Habitat for Humanity gets down to business
Group invites lawmakers, others to come out for weekend ‘build day’
By Blythe Terrell - Reported in the Steamboat Pilot & TODAY
Saturday, April 26, 2008
Strap on a hard hat
Interested in owning a Habitat for Humanity home or volunteering with the group? Call 871-6101 for information.
Steamboat Springs — Habitat for Humanity of Colorado called on volunteers and others for a build day last weekend, “just to see how many hammers we could get swinging,” said Shelly Flannery, executive director of the Routt County branch. About 30 people participated in the April 19 event in western Steamboat Springs, where the organization is building a duplex, Flannery said. The group invited volunteers and lawmakers to the build day to raise awareness about Habitat for Humanity’s efforts, she said.
“Habitat for Humanity organizes the day each year and tries to get elected officials and people who put in place regulations that allow or disallow affordable housing,” Flannery said.
The organization’s volunteers build homes for families that make 60 percent or less of the area median income. According to city figures, that number is about $45,420 for a family of four.

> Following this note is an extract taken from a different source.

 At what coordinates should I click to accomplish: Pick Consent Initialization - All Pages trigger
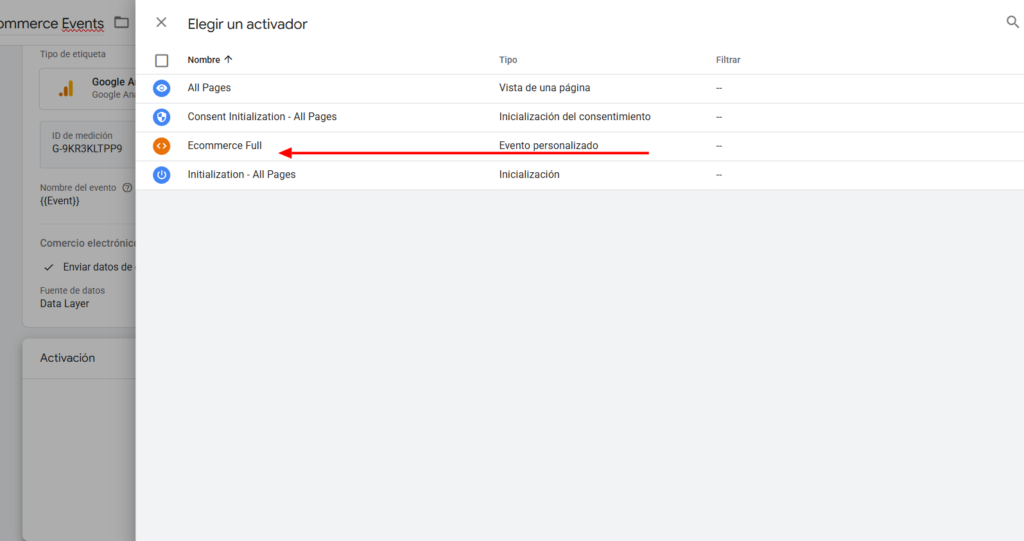coord(262,117)
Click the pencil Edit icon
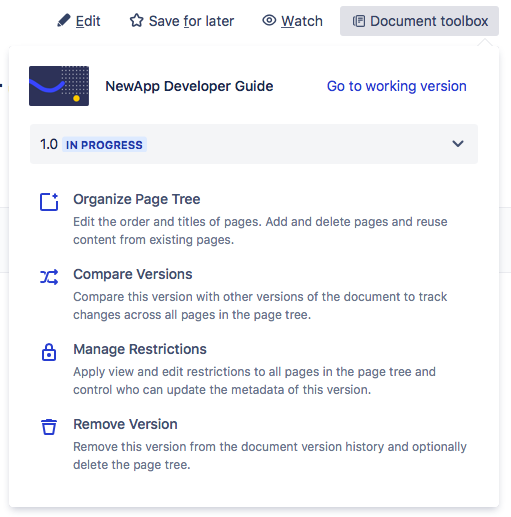The height and width of the screenshot is (517, 511). coord(64,21)
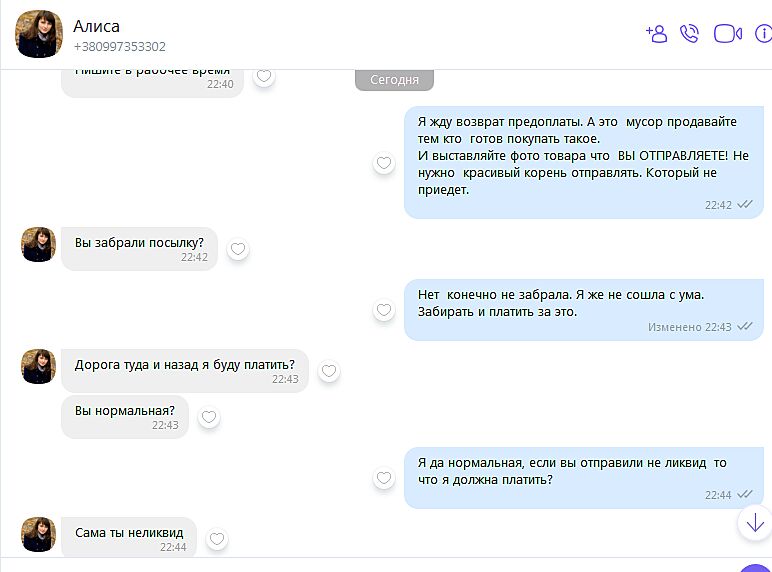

The families buy the homes through deed-restricted, no-interest mortgages. They also must put in “sweat equity” — physical work on their own and sometimes others’ Habitat homes, Flannery said. That brought out the Archuleta family, who will buy a home that Routt County Habitat plans to build in Hayden, Flannery said. Melissa Kerbs and Marissa Jaime will buy the Steamboat duplex for their families.
State Sen. Jack Taylor, R-Steamboat Springs, was among those who visited the site April 19. Taylor toured the home with his wife, Geneva. He said he was impressed by the progress at the site. “I just think that when people get together like that, basically anybody who wants to come in can put a hammer in their hand, someone will tell them what to do, and they’ll do it,” he said. “They move along, get stuff done.” Flannery said the group plans to finish the duplex in the first part of July and then get to work on the Hayden house. Habitat is looking at two more sites in Steamboat but has not finalized anything, she said. “We’ve got some ideas,” Flannery said. “It’s just a matter of trying to contact people and kind of put a bug in their ear. We’re at the very beginning of negotiations with two sites … and it’s looking good.”
Once the group has its plans squared, it will start taking applications. Any family whose combined income is less than 60 percent of the area median income is encouraged to apply, she said. Habitat for Humanity will release details and provide that required income figure, which changes, Flannery said. The group’s activities are particularly important in a place like Steamboat, where the cost of housing is high, Flannery said.
“If there wasn’t a Habitat out there, there’s no way the Archuletas and others like them would know what it’s like to own a home,” she said.